I went to a seminar today on the legal issues surrounding SLP services in schools. There are many, unfortunately. The lawyer brought to light many issues that are quite difficult to deal with. One is how to specify on an IEP the frequency of services. We typically have specified a certain number of minutes per year minimum in order to avoid saying 60 minutes a week for an entire year. The IEPs are intended to last for an entire claendar year, which includes holidays and summer. Therefore, we could be in a bind if we have commmitted to 60 minutes a week for every week of the year. Not to mention field trips and pep rallies that the child wants to participate in (and is required by law to be _allowed_ to participate in).
The lawyer says that courts have not liked the minutes per year approach because we are not specifying the frequency with which we will be seeing the child. She suggested a "60 minutes per 20 days" approach to cover ourselves. However, that is hard for a parent to understand, and the Federal Govt doesn't like it either--they have fussed at Texas because we were giving more services to children than was written on their IEP. Their reasoning is: If the child needs that much therapy, then it should be documented.

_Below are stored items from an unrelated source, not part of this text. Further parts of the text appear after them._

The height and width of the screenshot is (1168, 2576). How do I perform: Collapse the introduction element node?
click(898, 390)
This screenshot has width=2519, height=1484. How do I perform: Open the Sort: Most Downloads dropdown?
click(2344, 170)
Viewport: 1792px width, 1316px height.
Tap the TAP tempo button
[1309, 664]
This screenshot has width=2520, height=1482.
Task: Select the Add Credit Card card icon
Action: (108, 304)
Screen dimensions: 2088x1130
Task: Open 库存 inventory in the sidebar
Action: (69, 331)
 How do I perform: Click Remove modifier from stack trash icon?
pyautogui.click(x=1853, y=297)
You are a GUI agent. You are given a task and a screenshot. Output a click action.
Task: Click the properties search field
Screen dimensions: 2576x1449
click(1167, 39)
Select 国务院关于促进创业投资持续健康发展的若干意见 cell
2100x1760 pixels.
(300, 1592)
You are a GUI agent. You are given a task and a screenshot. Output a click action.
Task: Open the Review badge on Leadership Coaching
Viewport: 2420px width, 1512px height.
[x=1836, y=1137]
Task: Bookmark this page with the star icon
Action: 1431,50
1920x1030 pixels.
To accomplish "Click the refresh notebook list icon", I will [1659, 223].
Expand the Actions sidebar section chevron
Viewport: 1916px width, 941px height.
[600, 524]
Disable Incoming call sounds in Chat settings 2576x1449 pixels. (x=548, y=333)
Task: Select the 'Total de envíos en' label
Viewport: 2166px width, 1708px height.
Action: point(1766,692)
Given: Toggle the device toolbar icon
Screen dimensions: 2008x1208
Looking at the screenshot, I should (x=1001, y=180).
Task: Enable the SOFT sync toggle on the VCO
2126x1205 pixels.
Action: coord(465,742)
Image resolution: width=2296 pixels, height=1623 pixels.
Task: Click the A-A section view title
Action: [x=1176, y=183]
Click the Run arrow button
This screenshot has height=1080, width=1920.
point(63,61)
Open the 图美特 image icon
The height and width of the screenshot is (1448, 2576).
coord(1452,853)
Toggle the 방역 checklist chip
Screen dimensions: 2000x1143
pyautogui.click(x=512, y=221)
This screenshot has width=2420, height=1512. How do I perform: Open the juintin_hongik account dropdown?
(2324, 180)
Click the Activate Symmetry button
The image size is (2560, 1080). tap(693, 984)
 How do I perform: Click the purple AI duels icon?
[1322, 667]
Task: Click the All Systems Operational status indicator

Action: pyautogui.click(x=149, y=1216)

We poor SLPs are caught in a bind. We should do EXACTLY what is on the IEP, no more, no less. And if the child needs more or less, I guess we are supposed to have ANOTHER meeting and change the paperwork again. We are required to have at least one meeting about each child each calendar year. If you multiply that by 50, you can see how one extra meeting per child can add up! Not to mention the extra 20 pages of paperwork required for each meeting! Not much time left for therapy. And if we have said will provide exactly 60 minutes per week, then we have to provide make-up time whenever we are in training or the child is in a school activity. I find it hard to see how I can make up an entire day's worth of therapy when it is like pulling teeth to get these kids out of class at their regular speech times. Argh!